U.S. international broadcasting by its legislation is not charged with enhancing the image of the U.S., said Jeffrey Trimble, Executive Director of the U.S. Broadcasting Board of Governors. “That’s not our job. Our job is to promote freedom and democracy around the world, in the long-term, big foreign policy interests of the United States. Our mandate is not to promote the policies of any given administration, it’s to do good-quality journalism and to provide that oxygen of information that democracy and civil society needs to grow. We’re charged with putting the story out there.” He referred to a long tradition of U.S. international so-called surrogate broadcasting, surrogate home services for countries in environments where those media cannot exist. “We continue to do it today in closed and repressive societies, e.g. Central Asia or other countries that deny freedom of expression or access to free media.” Trimble emphasized the need for independent judiciaries to adjudicate disputes between journalists and governments, still lacking especially in post-Soviet countries.

Purna Sen argued that human rights is not simply about promoting your interests. It’s about creating a world where everybody’s dignity is protected through the promotion and respect of their rights.
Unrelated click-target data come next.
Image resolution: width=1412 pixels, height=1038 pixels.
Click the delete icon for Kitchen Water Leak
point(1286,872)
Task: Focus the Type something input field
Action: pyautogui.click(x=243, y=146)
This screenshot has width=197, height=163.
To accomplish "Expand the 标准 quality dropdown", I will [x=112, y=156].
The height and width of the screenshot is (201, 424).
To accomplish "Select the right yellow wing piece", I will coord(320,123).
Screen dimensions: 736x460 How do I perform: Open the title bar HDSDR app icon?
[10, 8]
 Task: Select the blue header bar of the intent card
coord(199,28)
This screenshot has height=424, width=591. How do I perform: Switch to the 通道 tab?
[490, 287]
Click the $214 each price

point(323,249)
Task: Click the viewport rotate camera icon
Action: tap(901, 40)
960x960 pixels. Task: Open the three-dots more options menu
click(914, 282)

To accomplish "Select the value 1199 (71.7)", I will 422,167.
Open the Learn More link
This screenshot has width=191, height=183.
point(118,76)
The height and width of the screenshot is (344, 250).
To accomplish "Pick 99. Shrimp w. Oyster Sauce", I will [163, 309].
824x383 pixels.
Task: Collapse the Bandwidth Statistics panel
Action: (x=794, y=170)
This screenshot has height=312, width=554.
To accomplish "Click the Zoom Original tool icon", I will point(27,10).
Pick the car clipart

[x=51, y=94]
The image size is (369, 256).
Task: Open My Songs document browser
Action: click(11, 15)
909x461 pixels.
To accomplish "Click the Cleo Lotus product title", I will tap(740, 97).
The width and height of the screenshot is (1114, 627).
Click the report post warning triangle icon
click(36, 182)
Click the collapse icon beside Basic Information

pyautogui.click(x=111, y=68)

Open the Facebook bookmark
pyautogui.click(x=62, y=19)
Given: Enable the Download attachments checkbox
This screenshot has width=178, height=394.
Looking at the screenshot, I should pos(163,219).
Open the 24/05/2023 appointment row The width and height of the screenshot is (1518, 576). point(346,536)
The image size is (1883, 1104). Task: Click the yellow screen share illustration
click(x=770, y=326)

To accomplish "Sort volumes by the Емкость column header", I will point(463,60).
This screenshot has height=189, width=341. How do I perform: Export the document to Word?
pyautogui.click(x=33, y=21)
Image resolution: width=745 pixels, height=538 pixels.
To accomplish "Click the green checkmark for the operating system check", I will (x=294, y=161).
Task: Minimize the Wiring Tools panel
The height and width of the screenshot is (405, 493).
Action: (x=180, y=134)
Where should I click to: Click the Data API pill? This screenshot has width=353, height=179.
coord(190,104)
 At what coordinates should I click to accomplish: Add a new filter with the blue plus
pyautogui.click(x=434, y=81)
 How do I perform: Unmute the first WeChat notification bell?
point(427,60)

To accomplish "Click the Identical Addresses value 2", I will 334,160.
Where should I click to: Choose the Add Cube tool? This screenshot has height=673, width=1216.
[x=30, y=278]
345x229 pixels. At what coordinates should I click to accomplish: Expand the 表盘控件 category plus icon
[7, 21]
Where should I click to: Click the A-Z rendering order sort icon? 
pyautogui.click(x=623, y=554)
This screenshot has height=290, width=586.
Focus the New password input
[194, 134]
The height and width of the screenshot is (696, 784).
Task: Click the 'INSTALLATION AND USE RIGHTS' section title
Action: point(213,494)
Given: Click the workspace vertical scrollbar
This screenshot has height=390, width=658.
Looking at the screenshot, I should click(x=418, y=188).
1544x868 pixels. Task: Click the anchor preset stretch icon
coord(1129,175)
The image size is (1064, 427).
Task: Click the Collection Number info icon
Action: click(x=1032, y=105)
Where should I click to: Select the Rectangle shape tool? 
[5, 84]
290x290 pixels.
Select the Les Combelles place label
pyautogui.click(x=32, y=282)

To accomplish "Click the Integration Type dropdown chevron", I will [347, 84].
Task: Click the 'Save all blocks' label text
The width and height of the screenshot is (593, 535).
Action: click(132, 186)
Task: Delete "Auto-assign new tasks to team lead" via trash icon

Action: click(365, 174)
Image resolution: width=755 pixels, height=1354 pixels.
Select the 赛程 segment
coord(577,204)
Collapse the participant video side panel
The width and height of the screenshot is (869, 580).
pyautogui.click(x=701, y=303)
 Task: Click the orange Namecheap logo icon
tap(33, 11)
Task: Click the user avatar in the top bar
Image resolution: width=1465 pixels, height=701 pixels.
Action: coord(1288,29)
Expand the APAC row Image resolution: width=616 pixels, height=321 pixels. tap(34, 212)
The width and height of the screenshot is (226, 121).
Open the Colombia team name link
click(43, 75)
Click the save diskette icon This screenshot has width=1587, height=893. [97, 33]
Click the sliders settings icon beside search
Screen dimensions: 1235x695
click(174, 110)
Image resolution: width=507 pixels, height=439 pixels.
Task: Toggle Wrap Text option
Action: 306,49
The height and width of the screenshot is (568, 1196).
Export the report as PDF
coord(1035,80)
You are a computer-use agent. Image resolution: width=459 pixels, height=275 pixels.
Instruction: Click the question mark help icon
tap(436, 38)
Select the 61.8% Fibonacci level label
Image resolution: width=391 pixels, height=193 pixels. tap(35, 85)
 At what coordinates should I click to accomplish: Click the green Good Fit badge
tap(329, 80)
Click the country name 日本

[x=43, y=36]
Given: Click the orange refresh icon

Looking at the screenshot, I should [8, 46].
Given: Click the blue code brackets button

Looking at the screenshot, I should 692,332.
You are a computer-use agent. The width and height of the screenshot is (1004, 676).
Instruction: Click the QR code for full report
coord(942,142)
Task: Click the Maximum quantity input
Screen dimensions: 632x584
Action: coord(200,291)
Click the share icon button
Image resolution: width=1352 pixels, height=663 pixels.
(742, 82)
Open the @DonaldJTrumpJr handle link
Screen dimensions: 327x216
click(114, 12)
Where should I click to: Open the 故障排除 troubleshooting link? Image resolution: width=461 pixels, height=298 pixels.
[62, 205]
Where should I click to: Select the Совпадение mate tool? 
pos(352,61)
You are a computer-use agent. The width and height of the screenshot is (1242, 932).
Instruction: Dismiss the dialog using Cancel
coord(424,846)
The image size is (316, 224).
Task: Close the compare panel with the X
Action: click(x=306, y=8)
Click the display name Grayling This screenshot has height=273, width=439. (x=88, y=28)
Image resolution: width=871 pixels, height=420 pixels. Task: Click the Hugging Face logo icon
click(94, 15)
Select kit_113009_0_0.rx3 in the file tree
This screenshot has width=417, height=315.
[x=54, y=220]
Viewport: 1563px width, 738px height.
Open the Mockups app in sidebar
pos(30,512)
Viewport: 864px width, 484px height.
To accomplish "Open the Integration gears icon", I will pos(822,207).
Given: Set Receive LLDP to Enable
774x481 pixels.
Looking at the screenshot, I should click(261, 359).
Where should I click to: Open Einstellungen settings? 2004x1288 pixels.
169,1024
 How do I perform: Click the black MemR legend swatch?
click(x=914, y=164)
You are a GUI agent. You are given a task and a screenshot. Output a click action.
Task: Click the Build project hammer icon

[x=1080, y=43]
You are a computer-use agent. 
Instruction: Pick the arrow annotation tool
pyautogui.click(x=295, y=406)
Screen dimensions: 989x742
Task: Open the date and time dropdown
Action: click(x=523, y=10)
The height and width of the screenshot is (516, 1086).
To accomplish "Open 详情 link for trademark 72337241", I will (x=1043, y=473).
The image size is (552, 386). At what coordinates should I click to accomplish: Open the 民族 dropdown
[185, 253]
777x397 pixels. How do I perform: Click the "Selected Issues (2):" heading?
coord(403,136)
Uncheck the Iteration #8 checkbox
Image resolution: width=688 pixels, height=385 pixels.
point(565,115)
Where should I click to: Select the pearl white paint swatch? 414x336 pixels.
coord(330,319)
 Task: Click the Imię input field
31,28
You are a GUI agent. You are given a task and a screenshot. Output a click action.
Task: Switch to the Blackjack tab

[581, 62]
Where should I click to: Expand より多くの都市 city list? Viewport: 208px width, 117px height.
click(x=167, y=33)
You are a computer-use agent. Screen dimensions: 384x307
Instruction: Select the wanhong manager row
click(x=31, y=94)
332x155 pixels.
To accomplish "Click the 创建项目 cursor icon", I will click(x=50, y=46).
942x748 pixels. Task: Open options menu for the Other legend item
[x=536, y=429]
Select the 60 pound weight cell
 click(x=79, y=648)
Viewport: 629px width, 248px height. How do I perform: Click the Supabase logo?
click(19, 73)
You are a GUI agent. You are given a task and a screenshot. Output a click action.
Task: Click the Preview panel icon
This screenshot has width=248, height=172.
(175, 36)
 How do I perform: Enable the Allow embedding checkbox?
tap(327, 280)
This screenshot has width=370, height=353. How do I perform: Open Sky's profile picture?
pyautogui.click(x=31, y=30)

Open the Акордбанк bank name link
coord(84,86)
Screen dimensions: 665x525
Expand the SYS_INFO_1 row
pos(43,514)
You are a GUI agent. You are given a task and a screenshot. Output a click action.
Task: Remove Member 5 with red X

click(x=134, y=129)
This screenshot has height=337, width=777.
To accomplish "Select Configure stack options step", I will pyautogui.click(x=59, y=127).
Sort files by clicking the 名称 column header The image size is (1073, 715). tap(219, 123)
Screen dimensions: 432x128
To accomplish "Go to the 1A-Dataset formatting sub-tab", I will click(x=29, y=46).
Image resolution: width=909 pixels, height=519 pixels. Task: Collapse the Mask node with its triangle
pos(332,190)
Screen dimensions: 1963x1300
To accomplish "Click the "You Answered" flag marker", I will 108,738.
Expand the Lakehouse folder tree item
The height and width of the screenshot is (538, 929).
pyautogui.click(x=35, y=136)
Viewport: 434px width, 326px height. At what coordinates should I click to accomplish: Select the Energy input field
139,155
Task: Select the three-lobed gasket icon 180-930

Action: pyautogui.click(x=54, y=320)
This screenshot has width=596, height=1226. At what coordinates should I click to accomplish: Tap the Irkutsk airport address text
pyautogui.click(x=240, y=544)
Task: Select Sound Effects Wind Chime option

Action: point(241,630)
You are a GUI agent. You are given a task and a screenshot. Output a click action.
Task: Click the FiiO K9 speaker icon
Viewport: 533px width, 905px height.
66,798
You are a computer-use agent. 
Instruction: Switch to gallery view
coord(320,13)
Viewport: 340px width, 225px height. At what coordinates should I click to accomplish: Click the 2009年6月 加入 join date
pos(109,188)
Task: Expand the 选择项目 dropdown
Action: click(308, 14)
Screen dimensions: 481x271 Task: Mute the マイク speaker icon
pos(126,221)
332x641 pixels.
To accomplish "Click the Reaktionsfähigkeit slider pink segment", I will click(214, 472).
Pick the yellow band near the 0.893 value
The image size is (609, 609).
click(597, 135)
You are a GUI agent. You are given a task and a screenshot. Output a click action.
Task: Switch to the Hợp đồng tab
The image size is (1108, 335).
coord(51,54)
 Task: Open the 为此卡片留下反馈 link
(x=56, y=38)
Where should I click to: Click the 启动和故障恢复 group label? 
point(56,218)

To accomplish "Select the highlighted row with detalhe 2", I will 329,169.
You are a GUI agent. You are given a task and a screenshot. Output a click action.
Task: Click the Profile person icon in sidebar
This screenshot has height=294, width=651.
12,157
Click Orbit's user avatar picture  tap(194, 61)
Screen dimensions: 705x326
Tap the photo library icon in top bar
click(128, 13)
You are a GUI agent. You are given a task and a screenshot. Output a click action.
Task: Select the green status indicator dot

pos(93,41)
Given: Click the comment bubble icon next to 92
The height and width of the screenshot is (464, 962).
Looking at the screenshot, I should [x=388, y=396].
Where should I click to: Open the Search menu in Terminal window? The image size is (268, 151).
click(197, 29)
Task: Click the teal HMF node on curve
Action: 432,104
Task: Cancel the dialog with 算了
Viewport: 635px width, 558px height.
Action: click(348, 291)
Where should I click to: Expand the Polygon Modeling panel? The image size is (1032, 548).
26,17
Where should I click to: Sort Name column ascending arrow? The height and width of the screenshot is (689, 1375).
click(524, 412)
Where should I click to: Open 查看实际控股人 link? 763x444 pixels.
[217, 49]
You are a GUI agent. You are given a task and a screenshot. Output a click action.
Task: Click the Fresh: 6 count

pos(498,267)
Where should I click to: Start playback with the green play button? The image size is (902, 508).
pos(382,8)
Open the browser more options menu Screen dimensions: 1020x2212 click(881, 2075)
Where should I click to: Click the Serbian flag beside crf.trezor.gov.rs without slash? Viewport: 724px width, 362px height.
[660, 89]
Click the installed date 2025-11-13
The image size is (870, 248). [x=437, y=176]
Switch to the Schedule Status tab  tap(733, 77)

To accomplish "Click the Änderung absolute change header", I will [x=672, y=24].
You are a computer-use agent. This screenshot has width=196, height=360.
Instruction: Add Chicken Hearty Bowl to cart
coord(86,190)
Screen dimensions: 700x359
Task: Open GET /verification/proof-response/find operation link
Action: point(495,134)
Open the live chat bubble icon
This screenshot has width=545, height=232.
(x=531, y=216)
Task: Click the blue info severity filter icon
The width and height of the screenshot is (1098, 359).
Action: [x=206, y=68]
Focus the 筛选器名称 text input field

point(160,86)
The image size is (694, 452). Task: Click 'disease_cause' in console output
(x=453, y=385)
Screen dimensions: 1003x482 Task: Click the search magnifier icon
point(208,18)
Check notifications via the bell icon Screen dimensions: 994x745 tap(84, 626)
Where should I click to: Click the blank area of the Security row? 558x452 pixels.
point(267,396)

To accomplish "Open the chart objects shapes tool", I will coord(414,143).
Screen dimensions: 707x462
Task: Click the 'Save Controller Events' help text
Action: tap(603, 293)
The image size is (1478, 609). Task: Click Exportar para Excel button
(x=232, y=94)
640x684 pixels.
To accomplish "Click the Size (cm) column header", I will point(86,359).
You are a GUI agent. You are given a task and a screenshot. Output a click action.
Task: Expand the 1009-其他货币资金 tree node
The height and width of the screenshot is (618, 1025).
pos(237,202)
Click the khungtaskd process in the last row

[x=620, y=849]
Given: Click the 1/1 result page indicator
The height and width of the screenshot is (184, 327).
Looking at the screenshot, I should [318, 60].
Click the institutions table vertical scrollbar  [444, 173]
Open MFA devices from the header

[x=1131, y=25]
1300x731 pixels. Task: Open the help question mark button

This is also a problem within the human rights field. “Understanding of the human rights message is absolutely essential and we have a long way to go.”

From the floor, Frank Smyth of the Committee for the Protection of Journalists (CPJ) suggested to Jeffrey Trimble that U.S. government-funded broadcasters like to report about press freedom abuses in other countries, but not their own, particularly the U.S. military’s practice of detaining journalists for weeks, months, years in the 2000’s without charging them with a crime, and wanted to know why. Trimble replied that he don’t know why that is the case and the Voice of America should cover that. “The richness of our society is about openness, it’s exactly the problem stories that endorse our openness to talk about them.”

In response to an Australian’s suggestion that many media are skeptical of promoting human rights because they consider them political, Professor Sen replied that if the starting point is human rights and media are to promote development together, the media need their rights respected. “There’s lots the media can do to promote human rights without being political.”